Description of the Prior Art
Optimizing and exploiting an oil deposit rely on a description that is as accurate as possible of the structure, of the petrophysical properties, of the fluid properties, etc., of the deposit being studied. For this, the experts use a computer tool which makes it possible to give an account of these aspects in an approximate manner known as the reservoir model. Such a model constitutes an experimental model of the subsoil, representative both of its structure and of its behavior. Generally, this type of experimental model is represented on a computer, and it is then called a numerical model. A reservoir model comprises a meshing or grid, generally three-dimensional, associated with one or more maps of petrophysical properties (facies, porosity, permeability, saturation, etc). The association assigns values of these petrophysical properties to each of the mesh cells of the grid.
These models, which are well known and widely used in the oil industry, make possible determination of numerous technical parameters relating to the study or exploitation of a reservoir, of hydrocarbons for example. In practice, since the reservoir model is representative of the structure of the reservoir and of its behavior, the engineer uses it for example to determine the areas which are most likely to contain hydrocarbons, the areas in which it may be advantageous/necessary to drill an injection or production well to improve the recovery of the hydrocarbons, the type of tools to be used, the properties of the fluids used and recovered, and so on. These interpretations of reservoir models in terms of “exploitation technical parameters” are well known to the experts. Similarly, the modeling of CO2 storage sites makes it possible to monitor these sites, detect unexpected behaviors and predict the displacement of the injected CO2.

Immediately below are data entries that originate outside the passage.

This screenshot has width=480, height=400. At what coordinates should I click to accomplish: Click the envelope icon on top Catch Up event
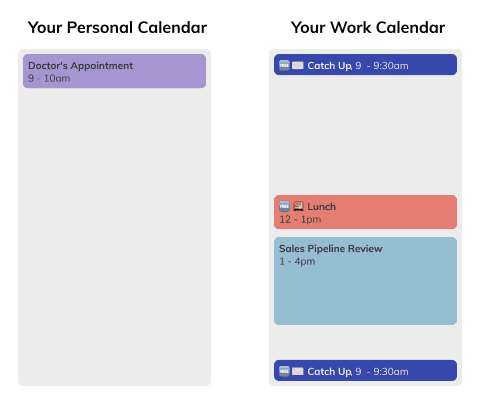[x=298, y=65]
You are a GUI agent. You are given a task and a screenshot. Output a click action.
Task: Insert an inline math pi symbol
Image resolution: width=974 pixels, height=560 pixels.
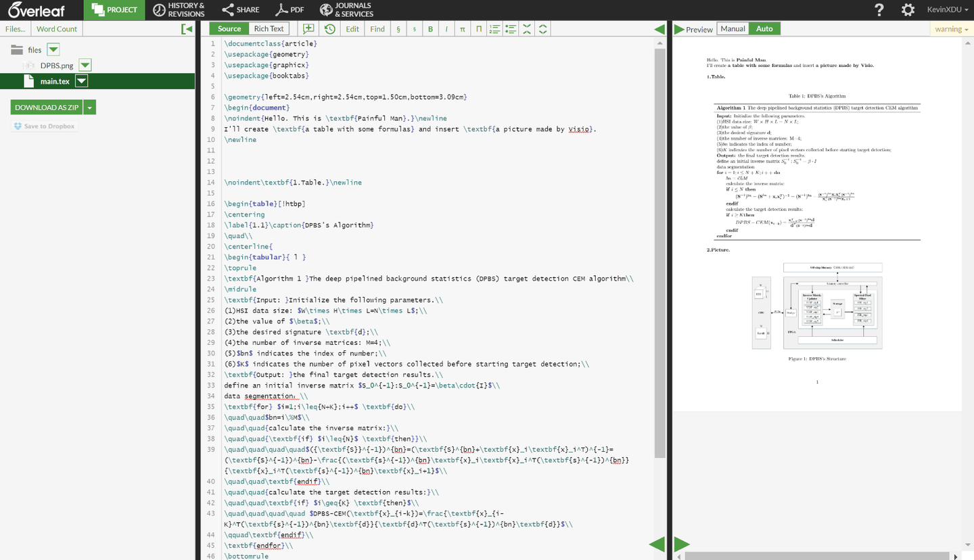pyautogui.click(x=463, y=29)
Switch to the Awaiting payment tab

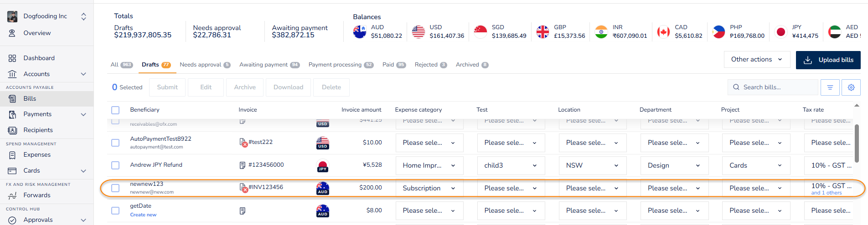click(x=269, y=65)
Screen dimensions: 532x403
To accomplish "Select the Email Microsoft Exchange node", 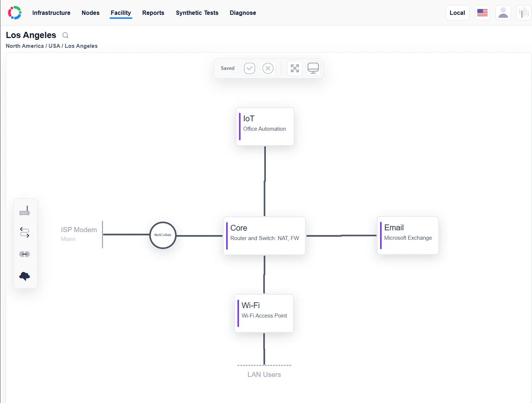I will (408, 235).
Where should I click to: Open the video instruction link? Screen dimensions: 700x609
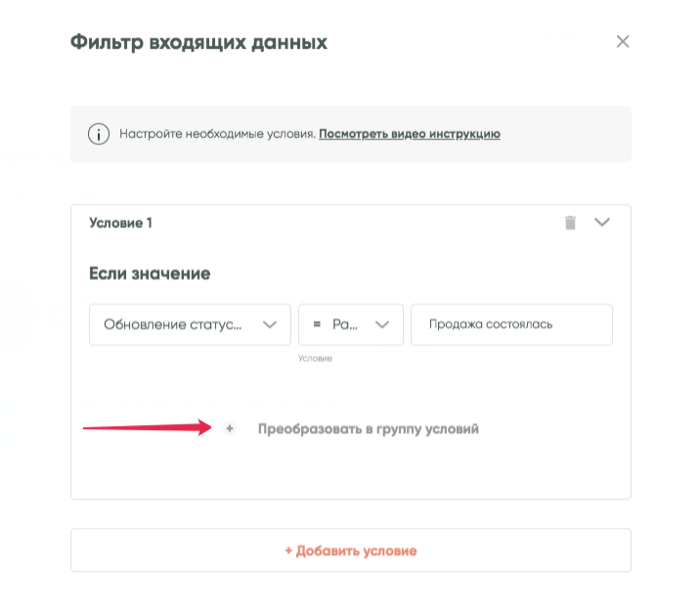pos(410,134)
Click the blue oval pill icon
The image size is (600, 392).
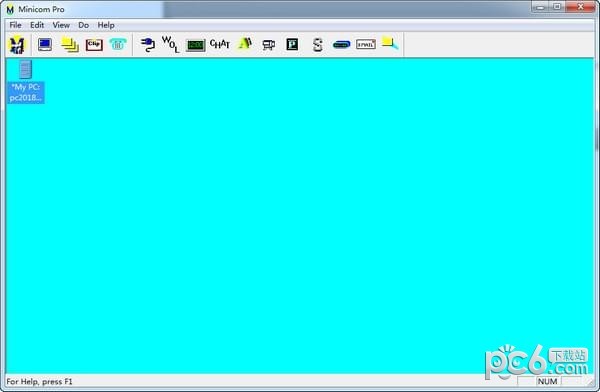click(342, 45)
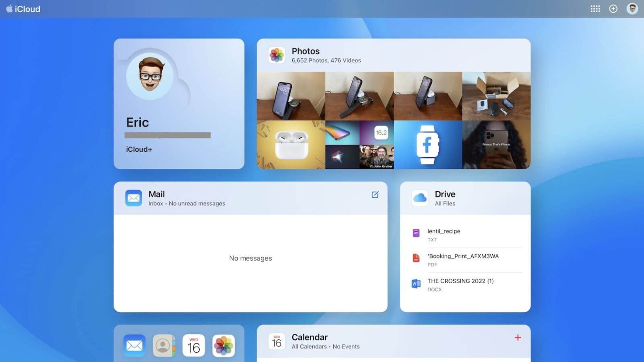Add a new event with the red plus

[x=518, y=337]
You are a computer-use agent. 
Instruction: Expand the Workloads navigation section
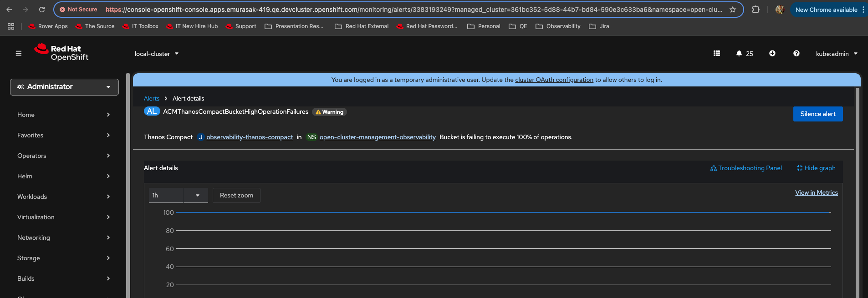pos(64,197)
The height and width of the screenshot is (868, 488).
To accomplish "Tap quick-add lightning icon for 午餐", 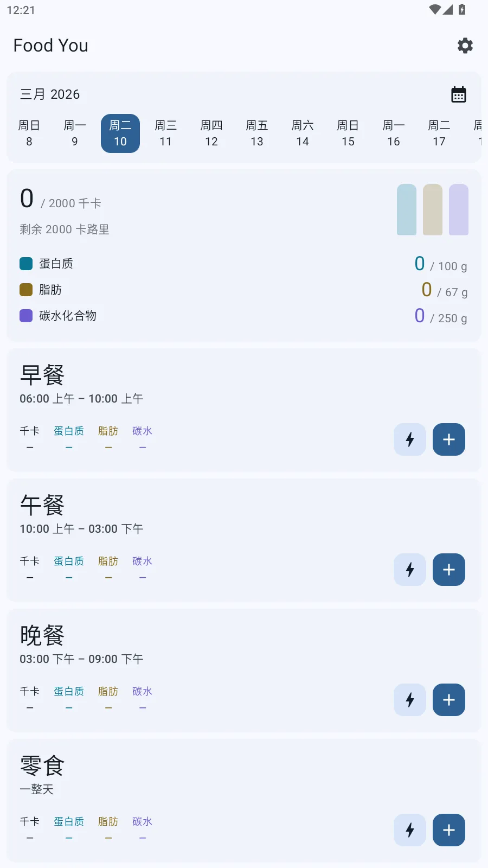I will tap(410, 570).
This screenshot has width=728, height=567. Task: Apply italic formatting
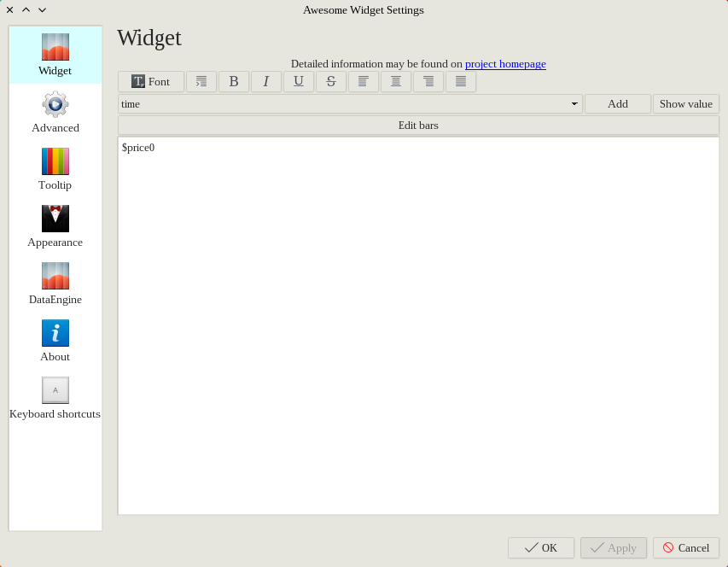tap(266, 82)
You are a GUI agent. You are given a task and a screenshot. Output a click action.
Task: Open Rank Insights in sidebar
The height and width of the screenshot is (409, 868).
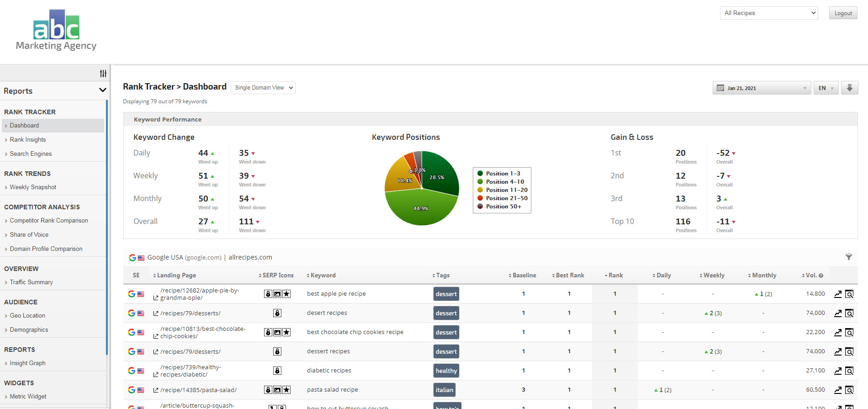coord(28,140)
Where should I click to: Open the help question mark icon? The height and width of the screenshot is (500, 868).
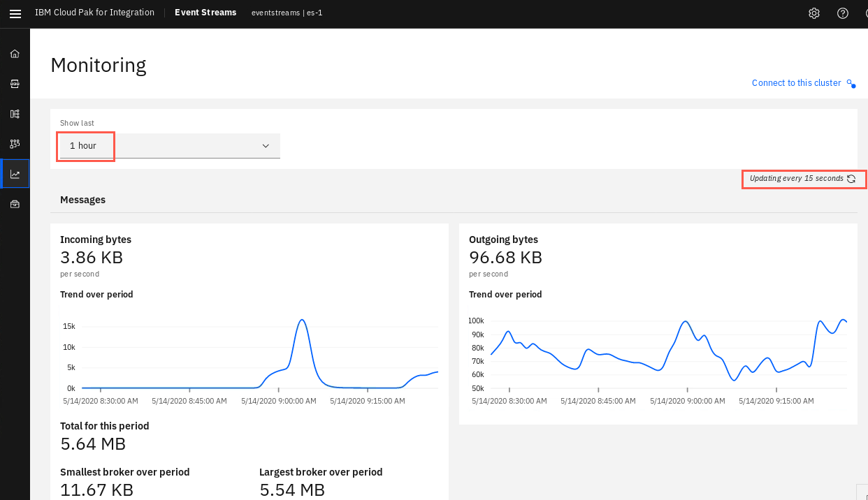point(843,13)
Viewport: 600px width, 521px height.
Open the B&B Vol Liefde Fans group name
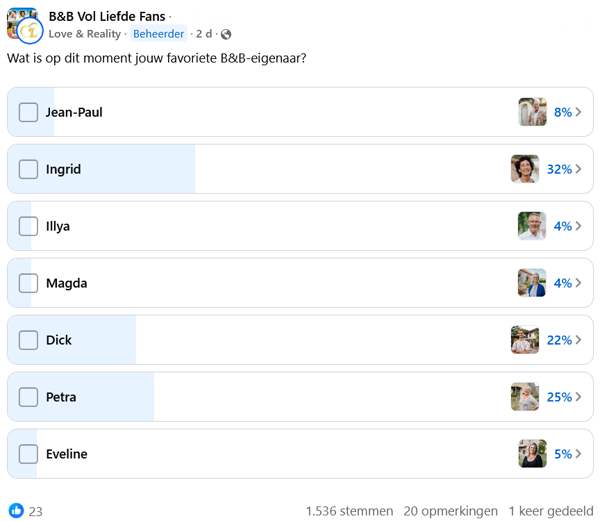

The purpose of a reservoir model is therefore to give the best possible account of all the information that is known concerning a reservoir. A reservoir model is representative when a reservoir simulation provides numerical responses that are very close to the history data that have already been observed. The term “history data” is used to mean the production data obtained from measurements on the wells in response to the production of the reservoir (production of oil, production of water from one or more wells, gas/oil ratio (GOR), proportion of production water (“water cut”), and/or repetitive sismic data (4D sismic impedances in one or more regions, etc.). A reservoir simulation is a technique that makes it possible to simulate the flows of fluids within a reservoir with software called a “flow simulator.”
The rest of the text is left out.